## PASSAGE FOR REVIEW

The images were resized, normalized, and augmented during preprocessing to improve model performance.
I built the CNN using TensorFlow's Sequential API, incorporating layers like Conv2D, MaxPooling, and Dropout to enhance feature extraction and prevent overfitting.
The SGD and Adam optimizer were used for efficient learning, and model performance was evaluated using classification accuracy and confusion matrices.

CIFAR-10 Image Classification Using CNN and Transfer Learning with Pre-trained VGG16

For the CIFAR-10 Image Classification project, I developed a Convolutional Neural Network (CNN) model using TensorFlow to classify images into 10 categories.
Data preprocessing involved normalizing pixel values and augmenting the dataset to improve generalization.
I built the CNN using TensorFlow's Sequential API, incorporating layers like Conv2D, MaxPooling, BatchNormalization, and Dropout to optimize feature extraction and prevent overfitting.
In addition to building a CNN, I implemented transfer learning using a pre-trained VGG16 model for enhanced feature extraction.
The Adam optimizer was employed to fine-tune the model for efficient training, and model performance was evaluated using classification accuracy and confusion matrices.

5. Recommendation Systems

Recommendation Systems

Movie Recommendation System Using Clustering, Content-Based Filtering, and TF-IDF

For the Movie Recommendation System project, I developed a cluster-based recommendation system and a content-based recommendation system, utilizing tokenization with the NLTK package and TF-IDF for feature extraction in the content-based approach.
The data was preprocessed by merging relevant information. I implemented collaborative filtering with scikit-surprise to predict user preferences based on similarities between users and items.
The cluster-based system used co-clustering to group similar users and movies. TF-IDF and NLTK tokenization were applied to enhance the content-based model by extracting relevant features from the text data.

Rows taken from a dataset
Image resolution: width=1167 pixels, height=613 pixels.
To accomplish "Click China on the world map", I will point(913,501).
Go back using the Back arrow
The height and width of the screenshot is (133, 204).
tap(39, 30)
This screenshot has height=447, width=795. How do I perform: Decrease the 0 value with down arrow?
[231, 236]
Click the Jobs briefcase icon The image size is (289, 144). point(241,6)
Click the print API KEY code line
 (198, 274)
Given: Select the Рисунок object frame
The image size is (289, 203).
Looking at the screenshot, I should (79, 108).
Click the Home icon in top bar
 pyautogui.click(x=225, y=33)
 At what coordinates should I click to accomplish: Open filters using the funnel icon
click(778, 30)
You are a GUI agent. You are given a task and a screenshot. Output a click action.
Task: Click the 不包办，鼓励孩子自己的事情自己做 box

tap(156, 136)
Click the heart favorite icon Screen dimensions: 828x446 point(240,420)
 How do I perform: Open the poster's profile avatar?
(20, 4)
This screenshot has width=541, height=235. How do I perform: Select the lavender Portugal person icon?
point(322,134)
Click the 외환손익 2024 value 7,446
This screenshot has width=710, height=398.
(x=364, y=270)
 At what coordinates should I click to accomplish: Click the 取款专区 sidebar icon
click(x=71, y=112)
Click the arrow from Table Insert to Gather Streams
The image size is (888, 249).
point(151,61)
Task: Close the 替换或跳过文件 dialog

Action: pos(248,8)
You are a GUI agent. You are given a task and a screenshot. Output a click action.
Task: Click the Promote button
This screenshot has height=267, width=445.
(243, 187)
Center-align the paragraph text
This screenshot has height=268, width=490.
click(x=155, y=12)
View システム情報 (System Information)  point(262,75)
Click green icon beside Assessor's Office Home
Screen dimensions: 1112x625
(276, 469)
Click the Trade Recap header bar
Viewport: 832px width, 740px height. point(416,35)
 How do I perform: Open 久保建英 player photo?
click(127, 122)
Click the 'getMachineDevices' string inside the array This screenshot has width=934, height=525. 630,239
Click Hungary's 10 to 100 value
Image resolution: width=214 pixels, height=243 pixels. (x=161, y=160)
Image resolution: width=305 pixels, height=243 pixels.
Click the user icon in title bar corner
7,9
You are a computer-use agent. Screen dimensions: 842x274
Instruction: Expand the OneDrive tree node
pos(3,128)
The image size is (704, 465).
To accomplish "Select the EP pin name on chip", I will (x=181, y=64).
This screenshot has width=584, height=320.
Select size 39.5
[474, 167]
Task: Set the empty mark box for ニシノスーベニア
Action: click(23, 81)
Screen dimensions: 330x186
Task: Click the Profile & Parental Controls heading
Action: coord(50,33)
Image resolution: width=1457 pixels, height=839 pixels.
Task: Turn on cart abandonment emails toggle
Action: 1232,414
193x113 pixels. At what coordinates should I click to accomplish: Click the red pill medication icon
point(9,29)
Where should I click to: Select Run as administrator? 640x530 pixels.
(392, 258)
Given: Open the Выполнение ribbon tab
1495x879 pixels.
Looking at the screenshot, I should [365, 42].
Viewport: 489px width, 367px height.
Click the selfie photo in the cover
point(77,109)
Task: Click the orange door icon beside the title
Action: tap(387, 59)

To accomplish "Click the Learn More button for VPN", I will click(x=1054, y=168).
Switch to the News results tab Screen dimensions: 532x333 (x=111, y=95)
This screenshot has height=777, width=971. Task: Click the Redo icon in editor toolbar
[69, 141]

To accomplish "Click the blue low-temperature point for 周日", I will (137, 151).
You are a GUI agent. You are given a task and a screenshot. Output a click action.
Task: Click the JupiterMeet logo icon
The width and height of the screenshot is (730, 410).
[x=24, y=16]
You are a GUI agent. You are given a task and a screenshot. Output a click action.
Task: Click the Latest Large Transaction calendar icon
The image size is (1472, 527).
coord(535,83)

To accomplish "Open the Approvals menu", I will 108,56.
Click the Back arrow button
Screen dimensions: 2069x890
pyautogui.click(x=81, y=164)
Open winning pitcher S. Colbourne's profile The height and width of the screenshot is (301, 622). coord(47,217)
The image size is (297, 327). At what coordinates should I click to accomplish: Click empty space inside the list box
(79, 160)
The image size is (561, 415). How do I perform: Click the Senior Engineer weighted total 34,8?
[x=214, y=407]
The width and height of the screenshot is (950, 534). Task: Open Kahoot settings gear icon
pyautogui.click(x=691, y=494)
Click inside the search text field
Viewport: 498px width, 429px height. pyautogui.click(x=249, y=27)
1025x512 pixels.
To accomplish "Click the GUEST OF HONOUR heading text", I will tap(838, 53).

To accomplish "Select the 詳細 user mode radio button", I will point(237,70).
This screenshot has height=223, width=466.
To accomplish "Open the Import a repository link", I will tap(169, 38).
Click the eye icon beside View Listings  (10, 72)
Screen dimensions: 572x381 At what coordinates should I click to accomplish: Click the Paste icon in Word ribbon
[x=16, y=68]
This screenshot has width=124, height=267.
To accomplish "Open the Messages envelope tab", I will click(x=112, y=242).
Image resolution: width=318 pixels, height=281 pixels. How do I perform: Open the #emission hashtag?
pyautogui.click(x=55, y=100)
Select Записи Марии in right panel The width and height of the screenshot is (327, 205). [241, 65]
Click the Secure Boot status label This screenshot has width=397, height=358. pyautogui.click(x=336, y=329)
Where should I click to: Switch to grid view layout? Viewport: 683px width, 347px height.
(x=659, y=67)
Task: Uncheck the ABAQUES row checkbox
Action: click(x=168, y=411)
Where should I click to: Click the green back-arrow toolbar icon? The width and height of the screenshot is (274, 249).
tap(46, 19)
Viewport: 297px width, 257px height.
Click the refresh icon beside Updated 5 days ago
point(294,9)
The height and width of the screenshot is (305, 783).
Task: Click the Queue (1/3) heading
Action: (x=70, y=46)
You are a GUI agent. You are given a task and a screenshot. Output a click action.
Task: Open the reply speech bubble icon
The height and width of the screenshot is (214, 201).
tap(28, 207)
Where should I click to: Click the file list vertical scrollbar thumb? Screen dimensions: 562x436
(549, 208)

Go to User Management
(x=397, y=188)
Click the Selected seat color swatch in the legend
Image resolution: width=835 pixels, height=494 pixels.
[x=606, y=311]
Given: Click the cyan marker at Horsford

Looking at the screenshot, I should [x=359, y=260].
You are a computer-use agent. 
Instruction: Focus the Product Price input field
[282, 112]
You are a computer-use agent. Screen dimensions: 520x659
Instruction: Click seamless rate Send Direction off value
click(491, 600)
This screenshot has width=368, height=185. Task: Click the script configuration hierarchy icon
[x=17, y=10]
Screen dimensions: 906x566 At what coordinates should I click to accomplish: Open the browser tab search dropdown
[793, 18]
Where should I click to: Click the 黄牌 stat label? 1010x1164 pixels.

## PROBLEM SET
A. In the machine learning project descriptions, which Python package was used to implement collaborative filtering for the movie recommendation system?
B. Pick up the machine learning project descriptions after their last sentence and continue them in the same style.
These rows were obtained from a separate source.

## EXPECTED OUTPUTS
A. scikit-surprise

B.
Model performance was evaluated using precision, recall, and F1-score to ensure accurate and relevant recommendations.

Book Recommendation System with Collaborative Filtering and Matrix Factorization

I developed a comprehensive AI-based book recommendation system using multiple techniques to provide personalized book suggestions.
I implemented a rank-based recommendation system along with user-based and item-based collaborative filtering using cosine similarity and KNN. To optimize model performance, I applied hyperparameter tuning using Grid Search CV. The Surprise package was used for collaborative filtering models.
Additionally, I built a matrix factorization model using SVD and further fine-tuned it to enhance the accuracy of predictions.
The models were evaluated using metrics such as precision, recall, RMSE, and F1-score to ensure the relevance and accuracy of the recommendations.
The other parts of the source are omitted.